Task goal: Search term "computer": copy each line of the data containing it.

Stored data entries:
+===+
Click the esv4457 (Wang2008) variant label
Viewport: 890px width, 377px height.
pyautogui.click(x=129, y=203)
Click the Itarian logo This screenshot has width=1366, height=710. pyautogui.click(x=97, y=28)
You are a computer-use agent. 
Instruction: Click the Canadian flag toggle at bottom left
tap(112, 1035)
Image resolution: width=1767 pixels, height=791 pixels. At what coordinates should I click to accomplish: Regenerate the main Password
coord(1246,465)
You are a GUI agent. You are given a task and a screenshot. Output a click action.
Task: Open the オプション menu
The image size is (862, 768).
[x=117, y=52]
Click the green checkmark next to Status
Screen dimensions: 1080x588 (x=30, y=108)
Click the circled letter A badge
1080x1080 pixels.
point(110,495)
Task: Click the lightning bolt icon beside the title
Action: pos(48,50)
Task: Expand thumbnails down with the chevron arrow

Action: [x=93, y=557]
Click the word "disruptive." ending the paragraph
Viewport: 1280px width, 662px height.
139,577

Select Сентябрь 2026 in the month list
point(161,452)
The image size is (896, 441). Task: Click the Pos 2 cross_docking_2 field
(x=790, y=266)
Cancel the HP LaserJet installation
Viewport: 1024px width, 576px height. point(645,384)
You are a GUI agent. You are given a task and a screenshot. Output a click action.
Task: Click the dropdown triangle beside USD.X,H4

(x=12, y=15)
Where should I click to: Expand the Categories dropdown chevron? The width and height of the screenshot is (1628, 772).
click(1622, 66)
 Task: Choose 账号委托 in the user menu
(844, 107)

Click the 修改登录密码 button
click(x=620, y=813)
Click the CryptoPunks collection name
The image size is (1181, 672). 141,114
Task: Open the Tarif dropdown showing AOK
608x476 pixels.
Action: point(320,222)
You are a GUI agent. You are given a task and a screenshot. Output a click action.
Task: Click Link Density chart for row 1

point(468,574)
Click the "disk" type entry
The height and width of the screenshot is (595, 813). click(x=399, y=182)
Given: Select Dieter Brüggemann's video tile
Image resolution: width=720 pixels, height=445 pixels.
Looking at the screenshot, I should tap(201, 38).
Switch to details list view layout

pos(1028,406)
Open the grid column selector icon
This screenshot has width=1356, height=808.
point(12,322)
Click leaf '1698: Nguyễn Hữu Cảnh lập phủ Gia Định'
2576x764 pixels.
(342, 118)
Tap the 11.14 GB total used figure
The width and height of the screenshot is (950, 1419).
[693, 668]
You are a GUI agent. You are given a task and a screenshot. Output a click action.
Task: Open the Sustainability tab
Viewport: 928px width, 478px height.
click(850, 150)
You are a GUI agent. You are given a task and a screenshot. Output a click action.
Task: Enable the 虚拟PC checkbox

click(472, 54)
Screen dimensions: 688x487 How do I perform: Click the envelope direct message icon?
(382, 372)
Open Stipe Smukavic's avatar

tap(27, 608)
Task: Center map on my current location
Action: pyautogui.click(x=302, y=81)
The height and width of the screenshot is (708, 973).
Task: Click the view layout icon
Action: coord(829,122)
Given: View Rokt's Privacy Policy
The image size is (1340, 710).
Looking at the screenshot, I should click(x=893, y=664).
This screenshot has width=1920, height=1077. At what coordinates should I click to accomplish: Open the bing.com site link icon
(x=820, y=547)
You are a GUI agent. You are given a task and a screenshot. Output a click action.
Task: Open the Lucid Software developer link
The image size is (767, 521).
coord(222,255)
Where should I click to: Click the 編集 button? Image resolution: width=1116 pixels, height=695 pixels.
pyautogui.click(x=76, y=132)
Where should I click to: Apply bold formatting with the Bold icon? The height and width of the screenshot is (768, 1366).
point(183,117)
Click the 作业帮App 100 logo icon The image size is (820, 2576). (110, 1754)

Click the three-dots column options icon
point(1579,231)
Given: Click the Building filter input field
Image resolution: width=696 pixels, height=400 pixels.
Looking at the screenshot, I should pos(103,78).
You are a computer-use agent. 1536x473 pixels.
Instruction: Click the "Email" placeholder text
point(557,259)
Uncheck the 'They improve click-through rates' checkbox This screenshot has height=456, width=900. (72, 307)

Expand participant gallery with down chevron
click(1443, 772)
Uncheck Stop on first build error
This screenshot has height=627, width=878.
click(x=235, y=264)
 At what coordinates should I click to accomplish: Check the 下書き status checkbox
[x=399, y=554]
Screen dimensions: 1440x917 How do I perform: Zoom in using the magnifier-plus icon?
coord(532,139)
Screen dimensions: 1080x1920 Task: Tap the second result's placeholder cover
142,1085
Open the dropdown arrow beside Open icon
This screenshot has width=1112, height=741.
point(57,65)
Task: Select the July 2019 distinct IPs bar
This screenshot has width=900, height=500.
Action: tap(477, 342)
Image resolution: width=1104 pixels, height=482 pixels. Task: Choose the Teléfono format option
+===+
Solution for this problem:
You are a computer-use agent. 
You are a computer-use agent. 1536x473 pixels.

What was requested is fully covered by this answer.